The problem extends beyond alcohol. Over-the-counter, prescription and illegal drugs can also cause impairment. The National Survey on Drug Use and Health found that more than 10 million people admitted to driving under the influence of illegal drugs within the previous year.
Efforts to prevent impaired driving can be divided into general deterrents and specific deterrents. General deterrents are aimed at the general public, and they include legal limits on blood alcohol content (BAC) and high-visibility enforcement campaigns. Specific deterrents are used to encourage those who have been caught driving while impaired to refrain from doing so again. These include jail terms, fines and license revocation.
The NTSB points out that conventional deterrents are often ineffective in cases where the individual has a substance abuse problem. Driving While Intoxicated (DWI) courts aim to change offender behavior by focusing on accountability and long-term treatment with close, comprehensive supervision.

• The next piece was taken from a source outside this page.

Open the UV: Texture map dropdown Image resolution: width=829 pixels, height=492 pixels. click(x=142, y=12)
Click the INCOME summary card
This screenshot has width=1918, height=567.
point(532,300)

The agency has also highlighted technological advances for curbing impaired driving. Passive alcohol sensors are small electronic devices built into police flashlights or clipboards that detect alcohol in the ambient air. They do not require a suspect’s cooperation, as they can work from outside a vehicle’s open window. Ignition interlock devices can be installed in offenders’ cars, requiring them to breathe into the device for a BAC reading before the car can be started.
The NTSB advocates a reduction of the BAC at which a driver is presumed impaired from the current 0.08 percent to 0.05 percent. It also recommends incorporating the use of passive alcohol sensors into enforcement efforts, expanding the use of ignition interlocks and developing best practices for DWI courts.